◆ Your objective: Beginning at the line that contains "Click the Apply filters button", write out each remaining line of the entries below exactly as it stands.

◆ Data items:
Content starts
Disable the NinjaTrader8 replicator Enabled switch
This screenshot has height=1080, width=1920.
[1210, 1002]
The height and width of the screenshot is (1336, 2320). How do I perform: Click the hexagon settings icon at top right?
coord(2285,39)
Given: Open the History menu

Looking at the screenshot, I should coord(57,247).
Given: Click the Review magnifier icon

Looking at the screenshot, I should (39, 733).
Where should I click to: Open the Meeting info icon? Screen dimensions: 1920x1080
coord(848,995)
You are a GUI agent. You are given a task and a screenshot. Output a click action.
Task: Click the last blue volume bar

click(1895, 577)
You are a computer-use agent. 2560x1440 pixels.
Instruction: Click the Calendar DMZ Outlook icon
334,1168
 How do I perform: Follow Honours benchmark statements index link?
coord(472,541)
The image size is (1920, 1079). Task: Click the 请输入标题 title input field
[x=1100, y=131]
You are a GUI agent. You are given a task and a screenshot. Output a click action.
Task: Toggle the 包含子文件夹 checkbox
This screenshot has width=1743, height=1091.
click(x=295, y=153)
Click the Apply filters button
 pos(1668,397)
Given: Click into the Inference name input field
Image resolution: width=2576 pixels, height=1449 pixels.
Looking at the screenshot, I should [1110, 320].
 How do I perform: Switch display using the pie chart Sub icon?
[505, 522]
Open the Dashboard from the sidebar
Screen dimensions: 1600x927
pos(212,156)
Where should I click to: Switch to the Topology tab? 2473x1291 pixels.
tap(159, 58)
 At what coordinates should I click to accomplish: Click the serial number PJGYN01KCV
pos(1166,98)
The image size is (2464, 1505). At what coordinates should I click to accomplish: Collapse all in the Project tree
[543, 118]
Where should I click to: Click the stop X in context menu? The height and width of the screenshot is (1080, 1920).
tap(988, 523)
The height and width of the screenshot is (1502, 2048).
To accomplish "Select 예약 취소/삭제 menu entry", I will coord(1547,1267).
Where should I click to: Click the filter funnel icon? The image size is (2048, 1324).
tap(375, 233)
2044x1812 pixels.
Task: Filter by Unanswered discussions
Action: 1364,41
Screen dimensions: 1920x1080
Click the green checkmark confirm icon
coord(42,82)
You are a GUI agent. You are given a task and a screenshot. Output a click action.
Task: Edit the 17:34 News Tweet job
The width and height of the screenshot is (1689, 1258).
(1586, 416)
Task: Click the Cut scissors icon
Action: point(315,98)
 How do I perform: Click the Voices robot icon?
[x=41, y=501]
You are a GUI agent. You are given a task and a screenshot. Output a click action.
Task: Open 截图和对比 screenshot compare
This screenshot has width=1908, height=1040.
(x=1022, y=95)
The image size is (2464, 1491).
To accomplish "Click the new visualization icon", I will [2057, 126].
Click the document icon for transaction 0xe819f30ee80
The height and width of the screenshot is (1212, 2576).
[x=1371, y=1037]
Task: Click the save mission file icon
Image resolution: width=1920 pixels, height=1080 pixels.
Content ends
◆ Exercise result:
Click the Apply filters button
 pos(1668,397)
Given: Click into the Inference name input field
Image resolution: width=2576 pixels, height=1449 pixels.
Looking at the screenshot, I should [1110, 320].
 How do I perform: Switch display using the pie chart Sub icon?
[505, 522]
Open the Dashboard from the sidebar
Screen dimensions: 1600x927
pos(212,156)
Where should I click to: Switch to the Topology tab? 2473x1291 pixels.
tap(159, 58)
 At what coordinates should I click to accomplish: Click the serial number PJGYN01KCV
pos(1166,98)
The image size is (2464, 1505). At what coordinates should I click to accomplish: Collapse all in the Project tree
[543, 118]
Where should I click to: Click the stop X in context menu? The height and width of the screenshot is (1080, 1920).
tap(988, 523)
The height and width of the screenshot is (1502, 2048).
To accomplish "Select 예약 취소/삭제 menu entry", I will coord(1547,1267).
Where should I click to: Click the filter funnel icon? The image size is (2048, 1324).
tap(375, 233)
2044x1812 pixels.
Task: Filter by Unanswered discussions
Action: 1364,41
Screen dimensions: 1920x1080
Click the green checkmark confirm icon
coord(42,82)
You are a GUI agent. You are given a task and a screenshot. Output a click action.
Task: Edit the 17:34 News Tweet job
The width and height of the screenshot is (1689, 1258).
(1586, 416)
Task: Click the Cut scissors icon
Action: point(315,98)
 How do I perform: Click the Voices robot icon?
[x=41, y=501]
You are a GUI agent. You are given a task and a screenshot. Output a click action.
Task: Open 截图和对比 screenshot compare
This screenshot has width=1908, height=1040.
(x=1022, y=95)
The image size is (2464, 1491).
To accomplish "Click the new visualization icon", I will [2057, 126].
Click the document icon for transaction 0xe819f30ee80
The height and width of the screenshot is (1212, 2576).
[x=1371, y=1037]
Task: Click the save mission file icon
Image resolution: width=1920 pixels, height=1080 pixels.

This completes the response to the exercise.